SOURCE PASSAGE >>
-- Opening Marker --

The president of the health system was tapped as the executive sponsor of the collaborative to ensure connection to the health system’s COVID-19 response efforts and accountability to the directive of the board of trustees. Weekly reports were made to the collaborative’s COVID-19 Incident Command Center, and quarterly reports were made to the board. The established steering committee comprised the board of trustees’ cochairs, senior university and health system leaders, innovation and data experts, public health department representatives, and a leader of a local medical association for Black physicians. They met weekly to develop the strategic work plan, engage participants, and evaluate sources of funding to support intervention efforts. After 3 months, the steering committee added a health system director of community engagement and began to field requests for COVID-19 program support partnerships. The steering committee provided the key benefit of centralized leadership, decision making, triage of requests for community partnerships, and a vector of escalation of barriers to the Incident Command Center for mitigation.

The messaging work group comprised university and health care educators with marketing and communication system resources. This group developed segmented marketing strategies to leverage messengers representative of the community as a trusted voice to educate and inform communities of focus and community leaders on COVID-19 and prevention strategies. A speaker’s bureau was established to harness and promote these voices to the community. Personal and organizational print and social media platforms were leveraged to produce informative ads and videos. Virtual educational webinars were designed and conducted in partnership with community organizations for further outreach. A targeted messaging campaign leveraging a text messaging opt-in/out platform directed recipients to symptom evaluation tools for COVID-19 and to testing sites and provided additional preventive health reminders. Outputs of this work group are measured by number of community-representative messengers, impact of each media platform, and the attendance of educational sessions.

The data group comprised innovation, health system operations, and research experts working with state and local departments of health to analyze data to establish a strategy to identify hot spots and blind spots of COVID-19 disparities. Partnerships and data agreements to coalesce data streams to produce results are key outputs for the work group to design a dashboard for ongoing monitoring and analysis. This information can be leveraged to design a tailored intervention based on the needs of the identified population of focus, and it was used to develop the text messaging campaign for targeted recipients. Dashboards continue to raise awareness regarding COVID-19 disparities and can be monitored for the closure of the identified disparity gap.

Shared learning of the experiences of mobilizing health care to respond to the community during the pandemic and health disparities research was important and required its own goals to ensure accountability to the academic mission. Research outputs can be measured by the number of publications and grant-supported projects addressing these specific topics.

-- Closing Marker --

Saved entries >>
-- Opening Marker --

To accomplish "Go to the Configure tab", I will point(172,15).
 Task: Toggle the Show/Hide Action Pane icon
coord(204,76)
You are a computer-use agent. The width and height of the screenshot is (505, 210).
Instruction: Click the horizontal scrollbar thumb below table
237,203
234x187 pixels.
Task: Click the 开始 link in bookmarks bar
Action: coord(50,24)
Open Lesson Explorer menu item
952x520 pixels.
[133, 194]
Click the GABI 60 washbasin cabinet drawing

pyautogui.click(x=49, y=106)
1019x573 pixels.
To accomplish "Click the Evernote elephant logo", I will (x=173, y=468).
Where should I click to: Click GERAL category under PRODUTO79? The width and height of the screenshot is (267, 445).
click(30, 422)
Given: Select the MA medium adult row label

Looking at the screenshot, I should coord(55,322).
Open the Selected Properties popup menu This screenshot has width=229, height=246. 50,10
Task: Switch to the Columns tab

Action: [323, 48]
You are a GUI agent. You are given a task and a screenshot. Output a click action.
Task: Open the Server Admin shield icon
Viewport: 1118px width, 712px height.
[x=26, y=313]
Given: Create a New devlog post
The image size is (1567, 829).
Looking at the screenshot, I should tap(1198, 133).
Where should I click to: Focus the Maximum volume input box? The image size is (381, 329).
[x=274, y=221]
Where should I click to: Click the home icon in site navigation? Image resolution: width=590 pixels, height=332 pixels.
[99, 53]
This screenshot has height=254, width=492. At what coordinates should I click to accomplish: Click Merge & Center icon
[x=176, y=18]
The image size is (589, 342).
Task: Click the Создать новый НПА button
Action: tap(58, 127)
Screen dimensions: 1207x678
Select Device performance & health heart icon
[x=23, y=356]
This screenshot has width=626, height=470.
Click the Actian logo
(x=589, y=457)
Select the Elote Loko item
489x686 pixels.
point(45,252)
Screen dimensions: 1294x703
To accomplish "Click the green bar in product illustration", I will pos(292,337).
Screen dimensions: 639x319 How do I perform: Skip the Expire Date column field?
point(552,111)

-- Closing Marker --

TASKS TO COMPLETE >>
**A)** From the COVID-19 collaborative passage, reproduce word for word the part that opens with the words containing "The data group" and closes with "identified disparity gap.".
**B)** Answer these questions using the COVID-19 collaborative passage:
(i) How often did the steering committee meet?
(ii) What kind of platform did the targeted messaging campaign use?
(iii) By what can research outputs be measured?

RESPONSES BY TASK >>
**A)**
The data group comprised innovation, health system operations, and research experts working with state and local departments of health to analyze data to establish a strategy to identify hot spots and blind spots of COVID-19 disparities. Partnerships and data agreements to coalesce data streams to produce results are key outputs for the work group to design a dashboard for ongoing monitoring and analysis. This information can be leveraged to design a tailored intervention based on the needs of the identified population of focus, and it was used to develop the text messaging campaign for targeted recipients. Dashboards continue to raise awareness regarding COVID-19 disparities and can be monitored for the closure of the identified disparity gap.

**B)**
(i) Weekly.
(ii) A text messaging opt-in/out platform.
(iii) By the number of publications and grant-supported projects addressing these specific topics.